Once the stomping ground of brutal Border reivers, up-and-coming Kelso is now luring entrepreneurial folk from both sides of the divide
“We only came to Kelso for a wedding,” smiles Claire Fletcher in Seasons, the bijou coffee and rare vinyl shop she runs with her husband Steve. “We were instantly smitten and just had to move from London. We had such a poor quality of life; now our family is blossoming. We’ve been welcomed with open arms.” The Fletchers are the living embodiment of a booming Borders market town – one which Sir Walter Scott once hailed the “most romantic village in Scotland” – that straddles all kinds of divides.

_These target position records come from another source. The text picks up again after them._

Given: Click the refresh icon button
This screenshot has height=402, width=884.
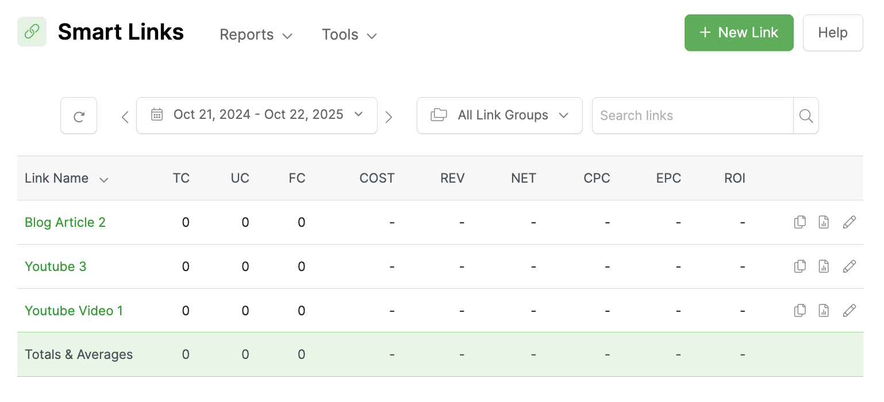Looking at the screenshot, I should pyautogui.click(x=79, y=116).
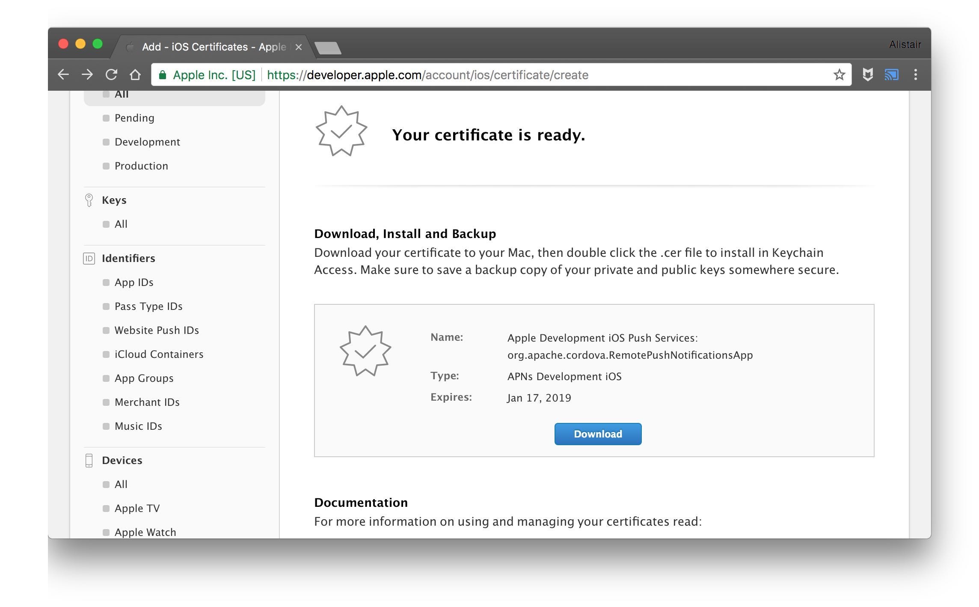Open the Chrome three-dot menu

click(916, 74)
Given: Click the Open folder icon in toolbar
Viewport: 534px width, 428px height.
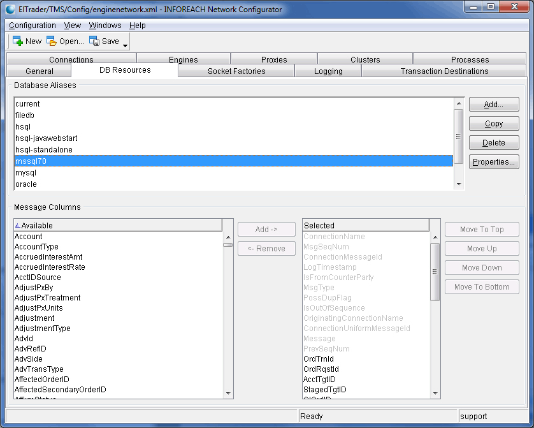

Things weren’t always so rosy for the settlement here on the confluence of the mighty Tweed and Teviot rivers. Little more than a cannon’s shot from the border, the original town of Roxburghe was on the frontline in the Wars of Independence, changing hands numerous times. The final nail in its coffin came in 1482 when its port of Berwick-upon-Tweed was snatched by England.
Few towns on either side of the border boast as rich a history, one you can tantalisingly taste today. Local luminary Colin Henderson could scarcely be prouder of Kelso: “We’ve got it all here, from Scottish and English kings and queens, through to Bonnie Prince Charlie leaving a horseshoe imprint on our streets.”
He could have also mentioned the ruins of the finest of the quartet of Borders abbeys, the rich Sir Walter Scott trail you can follow, and what I’m told locally was the world’s first international flight – in 1785 balloonist Vincenzo Lunardi soared off across the border from Kelso.